Directions
Lay out the records below as a Markdown table with two columns, Row and Line: number every non-blank line in order under Row and give the line itself under Line. Leave blank lines out.

Data excerpts
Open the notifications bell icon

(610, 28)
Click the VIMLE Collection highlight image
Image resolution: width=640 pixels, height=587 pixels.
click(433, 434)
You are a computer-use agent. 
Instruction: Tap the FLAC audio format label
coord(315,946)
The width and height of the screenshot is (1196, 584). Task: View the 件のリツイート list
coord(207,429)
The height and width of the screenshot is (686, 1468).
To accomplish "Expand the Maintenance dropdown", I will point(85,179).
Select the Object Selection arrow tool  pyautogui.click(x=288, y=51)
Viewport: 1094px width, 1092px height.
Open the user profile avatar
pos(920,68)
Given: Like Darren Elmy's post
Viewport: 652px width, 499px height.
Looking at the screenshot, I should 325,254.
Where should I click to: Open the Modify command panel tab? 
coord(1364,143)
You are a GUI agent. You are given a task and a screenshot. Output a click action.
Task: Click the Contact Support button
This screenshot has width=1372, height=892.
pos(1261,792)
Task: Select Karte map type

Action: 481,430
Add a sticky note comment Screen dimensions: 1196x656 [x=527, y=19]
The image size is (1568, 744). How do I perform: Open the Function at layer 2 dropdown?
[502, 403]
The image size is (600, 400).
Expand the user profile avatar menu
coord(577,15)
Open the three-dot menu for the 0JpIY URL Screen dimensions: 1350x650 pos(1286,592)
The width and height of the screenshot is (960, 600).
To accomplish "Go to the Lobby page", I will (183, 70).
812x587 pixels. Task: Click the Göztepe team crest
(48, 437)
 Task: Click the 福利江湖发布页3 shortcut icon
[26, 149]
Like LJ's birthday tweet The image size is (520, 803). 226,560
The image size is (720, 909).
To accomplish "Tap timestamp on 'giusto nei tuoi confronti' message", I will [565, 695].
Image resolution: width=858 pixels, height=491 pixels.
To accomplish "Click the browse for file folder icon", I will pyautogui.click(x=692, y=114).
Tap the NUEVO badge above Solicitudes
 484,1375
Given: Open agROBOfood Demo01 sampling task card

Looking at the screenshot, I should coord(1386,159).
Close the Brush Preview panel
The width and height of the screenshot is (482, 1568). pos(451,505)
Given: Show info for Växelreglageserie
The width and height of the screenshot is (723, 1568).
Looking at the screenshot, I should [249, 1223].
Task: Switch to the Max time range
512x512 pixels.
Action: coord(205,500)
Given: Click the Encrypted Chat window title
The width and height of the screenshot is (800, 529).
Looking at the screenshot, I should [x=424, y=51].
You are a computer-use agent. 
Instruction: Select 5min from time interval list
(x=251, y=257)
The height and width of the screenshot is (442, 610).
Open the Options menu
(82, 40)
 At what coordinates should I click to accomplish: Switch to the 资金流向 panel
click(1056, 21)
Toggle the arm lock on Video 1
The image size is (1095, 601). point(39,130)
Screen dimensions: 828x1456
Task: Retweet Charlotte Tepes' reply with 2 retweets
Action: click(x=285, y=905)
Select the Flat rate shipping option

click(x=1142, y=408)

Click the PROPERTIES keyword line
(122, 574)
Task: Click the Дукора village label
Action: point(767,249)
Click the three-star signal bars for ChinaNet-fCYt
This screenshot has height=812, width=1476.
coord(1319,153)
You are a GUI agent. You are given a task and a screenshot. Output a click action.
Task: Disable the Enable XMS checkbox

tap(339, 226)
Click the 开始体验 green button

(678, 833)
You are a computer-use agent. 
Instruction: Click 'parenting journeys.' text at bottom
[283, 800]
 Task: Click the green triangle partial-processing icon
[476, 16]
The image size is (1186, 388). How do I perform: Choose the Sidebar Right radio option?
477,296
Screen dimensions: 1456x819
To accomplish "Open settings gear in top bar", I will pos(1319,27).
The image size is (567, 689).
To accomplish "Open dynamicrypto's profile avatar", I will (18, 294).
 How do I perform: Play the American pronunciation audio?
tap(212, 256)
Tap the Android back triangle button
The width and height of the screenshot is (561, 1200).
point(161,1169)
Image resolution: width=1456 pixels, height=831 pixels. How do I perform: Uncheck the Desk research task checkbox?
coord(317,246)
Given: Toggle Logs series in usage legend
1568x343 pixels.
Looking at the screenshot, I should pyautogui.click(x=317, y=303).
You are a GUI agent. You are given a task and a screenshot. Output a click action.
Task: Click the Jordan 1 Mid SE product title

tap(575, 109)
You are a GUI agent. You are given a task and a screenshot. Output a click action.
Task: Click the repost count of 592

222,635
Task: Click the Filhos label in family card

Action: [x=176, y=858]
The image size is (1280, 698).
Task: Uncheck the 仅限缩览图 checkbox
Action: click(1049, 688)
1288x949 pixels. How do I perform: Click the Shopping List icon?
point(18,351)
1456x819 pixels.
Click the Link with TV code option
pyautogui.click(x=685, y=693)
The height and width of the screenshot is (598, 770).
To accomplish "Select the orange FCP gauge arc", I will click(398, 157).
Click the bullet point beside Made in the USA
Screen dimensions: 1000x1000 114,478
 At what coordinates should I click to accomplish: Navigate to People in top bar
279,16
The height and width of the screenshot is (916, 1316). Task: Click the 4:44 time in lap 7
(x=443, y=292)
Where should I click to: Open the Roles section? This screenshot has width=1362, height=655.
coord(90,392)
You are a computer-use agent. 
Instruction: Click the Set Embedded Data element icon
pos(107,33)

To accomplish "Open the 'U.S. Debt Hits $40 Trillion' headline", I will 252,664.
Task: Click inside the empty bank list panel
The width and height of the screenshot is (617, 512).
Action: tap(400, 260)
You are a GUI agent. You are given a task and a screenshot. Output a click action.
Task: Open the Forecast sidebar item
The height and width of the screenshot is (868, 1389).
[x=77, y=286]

Completed exercise
| Row | Line |
|---|---|
| 1 | Open the notifications bell icon |
| 2 | (610, 28) |
| 3 | Click the VIMLE Collection highlight image |
| 4 | Image resolution: width=640 pixels, height=587 pixels. |
| 5 | click(433, 434) |
| 6 | You are a computer-use agent.  |
| 7 | Instruction: Tap the FLAC audio format label |
| 8 | coord(315,946) |
| 9 | The width and height of the screenshot is (1196, 584). Task: View the 件のリツイート list |
| 10 | coord(207,429) |
| 11 | The height and width of the screenshot is (686, 1468). |
| 12 | To accomplish "Expand the Maintenance dropdown", I will point(85,179). |
| 13 | Select the Object Selection arrow tool  pyautogui.click(x=288, y=51) |
| 14 | Viewport: 1094px width, 1092px height. |
| 15 | Open the user profile avatar |
| 16 | pos(920,68) |
| 17 | Given: Like Darren Elmy's post |
| 18 | Viewport: 652px width, 499px height. |
| 19 | Looking at the screenshot, I should 325,254. |
| 20 | Where should I click to: Open the Modify command panel tab?  |
| 21 | coord(1364,143) |
| 22 | You are a GUI agent. You are given a task and a screenshot. Output a click action. |
| 23 | Task: Click the Contact Support button |
| 24 | This screenshot has width=1372, height=892. |
| 25 | pos(1261,792) |
| 26 | Task: Select Karte map type |
| 27 | Action: 481,430 |
| 28 | Add a sticky note comment Screen dimensions: 1196x656 [x=527, y=19] |
| 29 | The image size is (1568, 744). How do I perform: Open the Function at layer 2 dropdown? |
| 30 | [502, 403] |
| 31 | The image size is (600, 400). |
| 32 | Expand the user profile avatar menu |
| 33 | coord(577,15) |
| 34 | Open the three-dot menu for the 0JpIY URL Screen dimensions: 1350x650 pos(1286,592) |
| 35 | The width and height of the screenshot is (960, 600). |
| 36 | To accomplish "Go to the Lobby page", I will (183, 70). |
| 37 | 812x587 pixels. Task: Click the Göztepe team crest |
| 38 | (48, 437) |
| 39 |  Task: Click the 福利江湖发布页3 shortcut icon |
| 40 | [26, 149] |
| 41 | Like LJ's birthday tweet The image size is (520, 803). 226,560 |
| 42 | The image size is (720, 909). |
| 43 | To accomplish "Tap timestamp on 'giusto nei tuoi confronti' message", I will [565, 695]. |
| 44 | Image resolution: width=858 pixels, height=491 pixels. |
| 45 | To accomplish "Click the browse for file folder icon", I will pyautogui.click(x=692, y=114). |
| 46 | Tap the NUEVO badge above Solicitudes |
| 47 |  484,1375 |
| 48 | Given: Open agROBOfood Demo01 sampling task card |
| 49 | Looking at the screenshot, I should coord(1386,159). |
| 50 | Close the Brush Preview panel |
| 51 | The width and height of the screenshot is (482, 1568). pos(451,505) |
| 52 | Given: Show info for Växelreglageserie |
| 53 | The width and height of the screenshot is (723, 1568). |
| 54 | Looking at the screenshot, I should [249, 1223]. |
| 55 | Task: Switch to the Max time range |
| 56 | 512x512 pixels. |
| 57 | Action: coord(205,500) |
| 58 | Given: Click the Encrypted Chat window title |
| 59 | The width and height of the screenshot is (800, 529). |
| 60 | Looking at the screenshot, I should [x=424, y=51]. |
| 61 | You are a computer-use agent.  |
| 62 | Instruction: Select 5min from time interval list |
| 63 | (x=251, y=257) |
| 64 | The height and width of the screenshot is (442, 610). |
| 65 | Open the Options menu |
| 66 | (82, 40) |
| 67 |  At what coordinates should I click to accomplish: Switch to the 资金流向 panel |
| 68 | click(1056, 21) |
| 69 | Toggle the arm lock on Video 1 |
| 70 | The image size is (1095, 601). point(39,130) |
| 71 | Screen dimensions: 828x1456 |
| 72 | Task: Retweet Charlotte Tepes' reply with 2 retweets |
| 73 | Action: click(x=285, y=905) |
| 74 | Select the Flat rate shipping option |
| 75 | click(x=1142, y=408) |
| 76 | Click the PROPERTIES keyword line |
| 77 | (122, 574) |
| 78 | Task: Click the Дукора village label |
| 79 | Action: point(767,249) |
| 80 | Click the three-star signal bars for ChinaNet-fCYt |
| 81 | This screenshot has height=812, width=1476. |
| 82 | coord(1319,153) |
| 83 | You are a GUI agent. You are given a task and a screenshot. Output a click action. |
| 84 | Task: Disable the Enable XMS checkbox |
| 85 | tap(339, 226) |
| 86 | Click the 开始体验 green button |
| 87 | (678, 833) |
| 88 | You are a computer-use agent.  |
| 89 | Instruction: Click 'parenting journeys.' text at bottom |
| 90 | [283, 800] |
| 91 |  Task: Click the green triangle partial-processing icon |
| 92 | [476, 16] |
| 93 | The image size is (1186, 388). How do I perform: Choose the Sidebar Right radio option? |
| 94 | 477,296 |
| 95 | Screen dimensions: 1456x819 |
| 96 | To accomplish "Open settings gear in top bar", I will pos(1319,27). |
| 97 | The image size is (567, 689). |
| 98 | To accomplish "Open dynamicrypto's profile avatar", I will (18, 294). |
| 99 |  How do I perform: Play the American pronunciation audio? |
| 100 | tap(212, 256) |
| 101 | Tap the Android back triangle button |
| 102 | The width and height of the screenshot is (561, 1200). |
| 103 | point(161,1169) |
| 104 | Image resolution: width=1456 pixels, height=831 pixels. How do I perform: Uncheck the Desk research task checkbox? |
| 105 | coord(317,246) |
| 106 | Given: Toggle Logs series in usage legend |
| 107 | 1568x343 pixels. |
| 108 | Looking at the screenshot, I should pyautogui.click(x=317, y=303). |
| 109 | You are a GUI agent. You are given a task and a screenshot. Output a click action. |
| 110 | Task: Click the Jordan 1 Mid SE product title |
| 111 | tap(575, 109) |
| 112 | You are a GUI agent. You are given a task and a screenshot. Output a click action. |
| 113 | Task: Click the repost count of 592 |
| 114 | 222,635 |
| 115 | Task: Click the Filhos label in family card |
| 116 | Action: [x=176, y=858] |
| 117 | The image size is (1280, 698). |
| 118 | Task: Uncheck the 仅限缩览图 checkbox |
| 119 | Action: click(1049, 688) |
| 120 | 1288x949 pixels. How do I perform: Click the Shopping List icon? |
| 121 | point(18,351) |
| 122 | 1456x819 pixels. |
| 123 | Click the Link with TV code option |
| 124 | pyautogui.click(x=685, y=693) |
| 125 | The height and width of the screenshot is (598, 770). |
| 126 | To accomplish "Select the orange FCP gauge arc", I will click(398, 157). |
| 127 | Click the bullet point beside Made in the USA |
| 128 | Screen dimensions: 1000x1000 114,478 |
| 129 |  At what coordinates should I click to accomplish: Navigate to People in top bar |
| 130 | 279,16 |
| 131 | The height and width of the screenshot is (916, 1316). Task: Click the 4:44 time in lap 7 |
| 132 | (x=443, y=292) |
| 133 | Where should I click to: Open the Roles section? This screenshot has width=1362, height=655. |
| 134 | coord(90,392) |
| 135 | You are a computer-use agent.  |
| 136 | Instruction: Click the Set Embedded Data element icon |
| 137 | pos(107,33) |
| 138 | To accomplish "Open the 'U.S. Debt Hits $40 Trillion' headline", I will 252,664. |
| 139 | Task: Click inside the empty bank list panel |
| 140 | The width and height of the screenshot is (617, 512). |
| 141 | Action: tap(400, 260) |
| 142 | You are a GUI agent. You are given a task and a screenshot. Output a click action. |
| 143 | Task: Open the Forecast sidebar item |
| 144 | The height and width of the screenshot is (868, 1389). |
| 145 | [x=77, y=286] |